2. The Cheese Fry isn't sure what the big deal is with Jennifer Garner.
3. No way they surive that alleyway ambush. Seriously.
4. Chris Cooper always gives an interesting performance.
5. Inside joke: Jamie Foxx gives an onscreen shout-out to his real hometown of Terrell, Texas. Yee haw, y'all.
6. Clever bit: you can always spot a bombmaker because he's missing fingers.
7. Nice set-up and pay-off with the lollipops.
8. Don't you wish in the real world someone would insult the U.S. Attorney General like that?

The Brave One
1. That one scene in the cafeteria with Jodie Foster and Terrence Howard is worth the price of admission. Brilliantly written, directed, acted. One of those great scenes where what they're talking about isn't what they're really talking about.
2 Nicky Katt's always fun to watch.
3. Not exactly sure what point this movie is making about vigilantism. It may destroy your psychic soul, but some thugs deserve it anyway? Don't try this at home because it's bad, but have a good time watching someone else do it?
4. The ending pretty much goes off the rail and undermines a lot of what we've known about the two main characters. Disappointing. Going or the big catharsis whether it makes logical sense or not.
5. It may be flawed, but the movie's better and more intelligent than most films. Jodie Foster - with the exception of 2005's unfortunate Flightplan - knows how to pick projects.
6. "I want my dog back." Cheesy, predictable, eye-rolling money line. And very effective.
7. The brutal attack that starts the movie is very tough to watch. We get it, the bad guys are bad and deserve Jodie's wrath. Enough is enough. Have mercy on us, director Neil Jordan.
8. Come on, seriously? Jodie Foster's occupation is a talk show commentator?! Yeah, that's an everyman sort of job. No one in movies are ever databasemanagers or air condition repairmen.

3:10 to Yuma
1. One of the best movies of the year. Oscar worthy, people. For real.
2. The ending may stretch credibility in some ways, but as a Cheese Fry colleague noted, you really do have to look at it as myth or melodrama. This is a big story of Good and Evil told on a big, sprawling canvas. It's not a documentary.
3. Russell Crowe is very good. But Christian Bale is even better - and he's got the less showy role.
4. Get thee to a cinema and see it.

The Invasion
1. If you want to make a zombie movie, make a zombie movie. Don't be ashamed. Don't dress it up as a pod person movie.
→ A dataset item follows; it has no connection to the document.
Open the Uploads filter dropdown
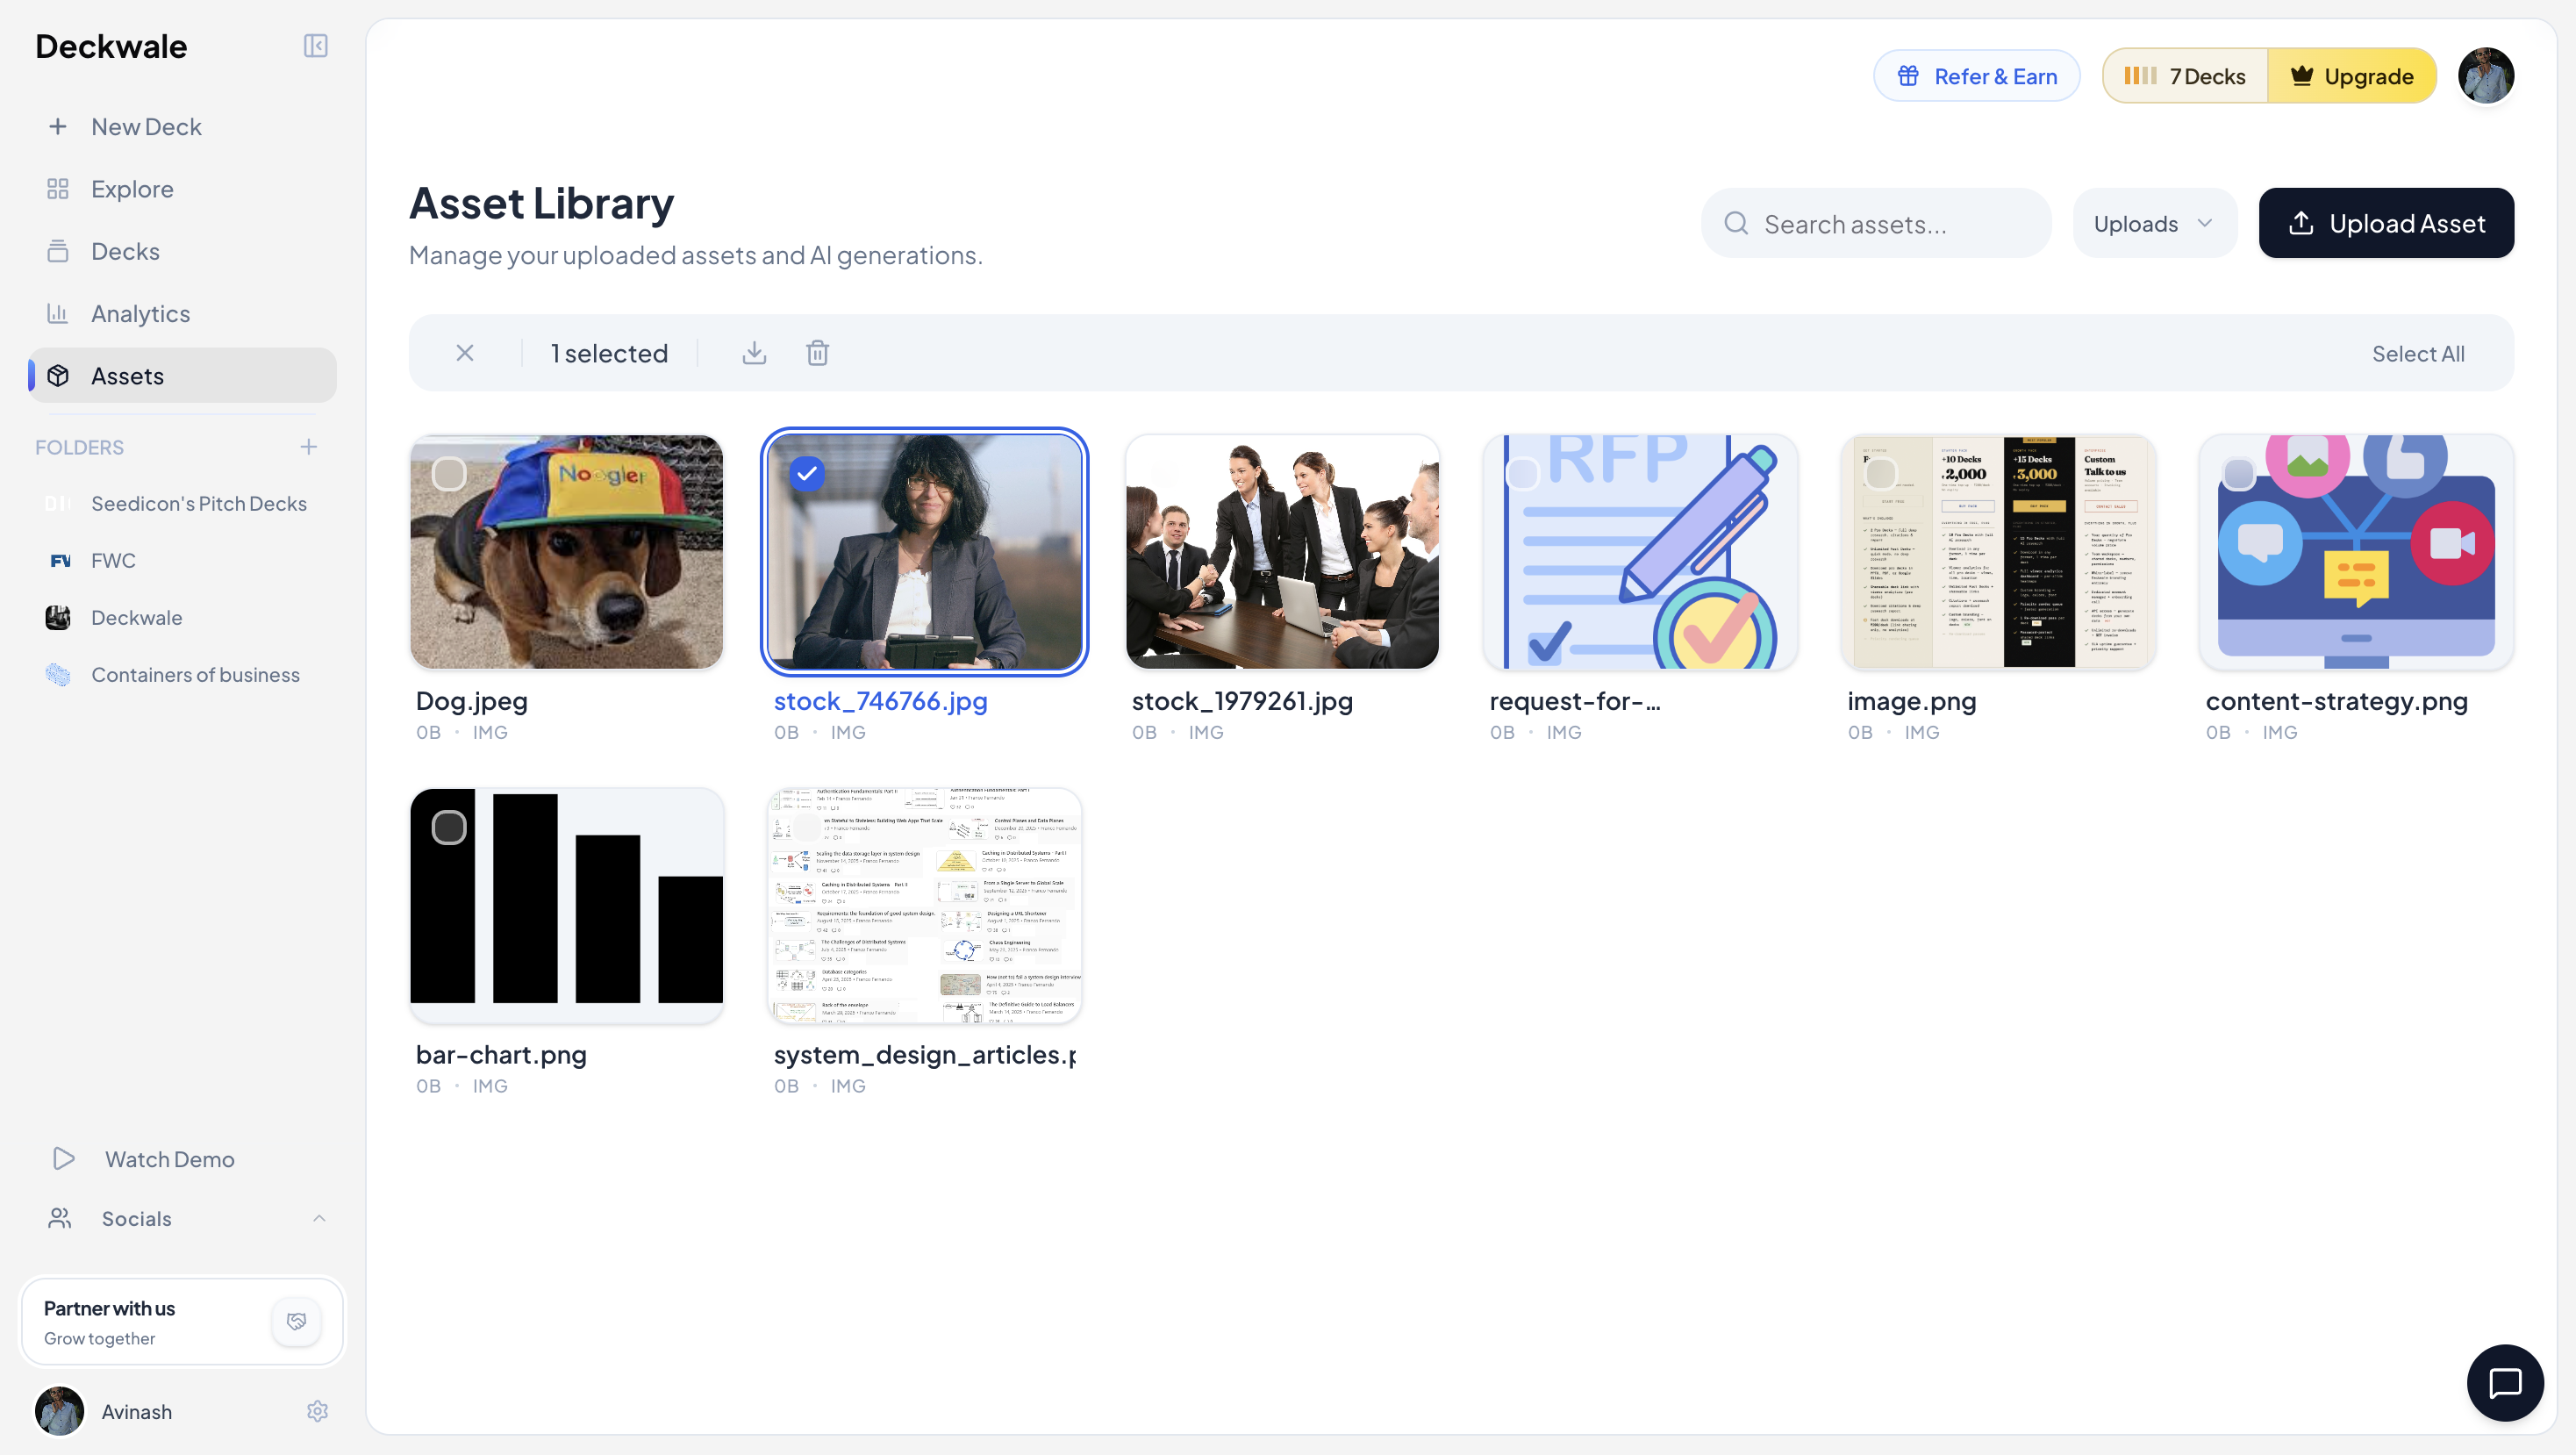Screen dimensions: 2576x1455 click(2154, 223)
You're not fooling anyone.
2. We've seen all of this before - and done much better. Case in point: the projectile vomiting of the infected, which is a steal from 28 Days Later.
3. There's something... plastic about Nicole Kidman. And she's getting more and more plastic as the years go by, it seems. The charming humanity of Moulin Rouge is but a distant memory these days.
4. Naturally, the cure to the "invasion" is in the blood of our heroine's son thanks to a rare disease. And her ex-husband is a bigwig at the CDC. Yeah, it's that kind of movie.
5. For about 10 minutes, the film gives you a hint of what it could have been as Nicole Kidman must try to "pass" as a pod person (quietly assisted by other secretly uninfected humans who are "passing") among crowds of pop people by showing no emotion. Truly terrifying.
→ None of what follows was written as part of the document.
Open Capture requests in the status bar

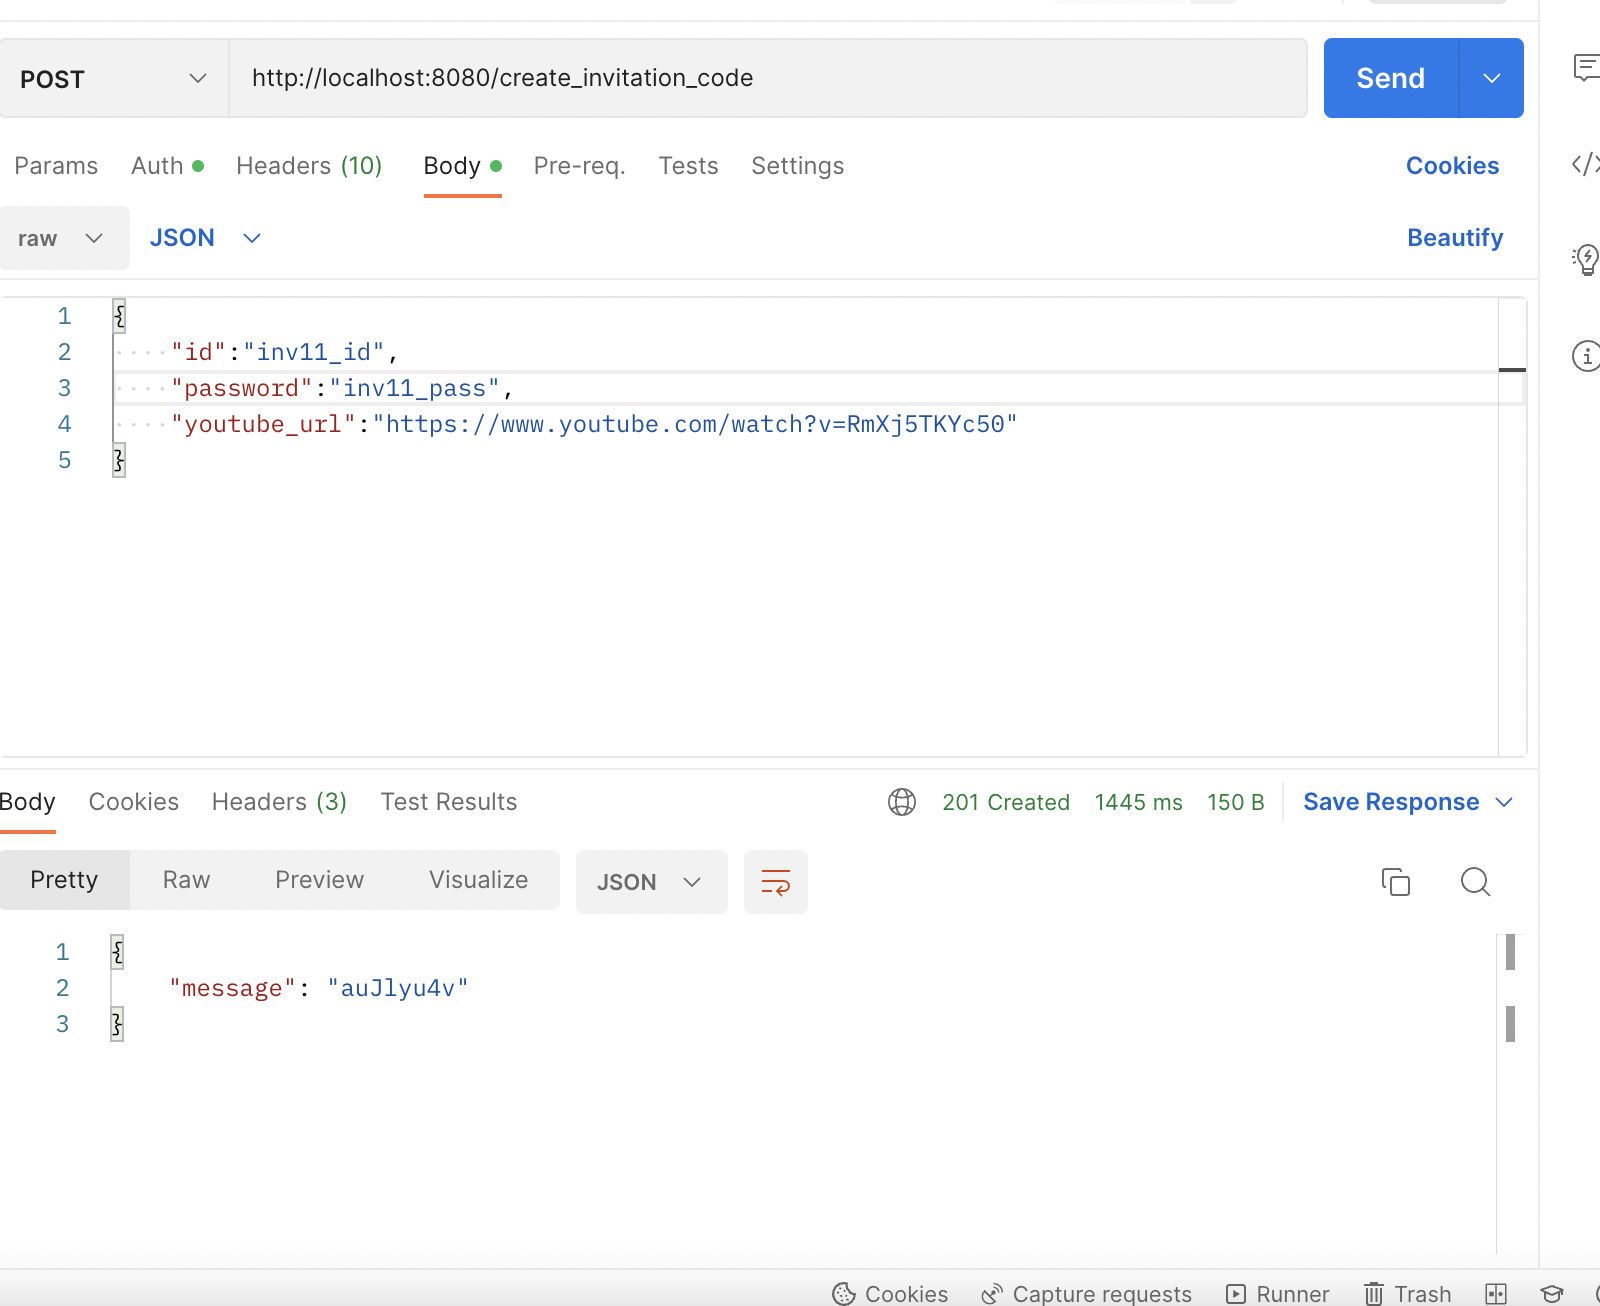tap(1086, 1292)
* All you need to know if this: for the first 3/4 of the movie, this is the kind of smart, suspenseful, plausible science fiction movie they just don't make anymore. It's just this side of brilliant...
* ...and then the wheels come completely off in the final 20 minutes with such unexpected suddenness that you're left completely stunned. Did that just happen? It's a terrible thing to do to a good movie.
* Cillian Murphy is too feminine and weird-looking to be a good guy. You keep figuring he'll snap and kill everyone.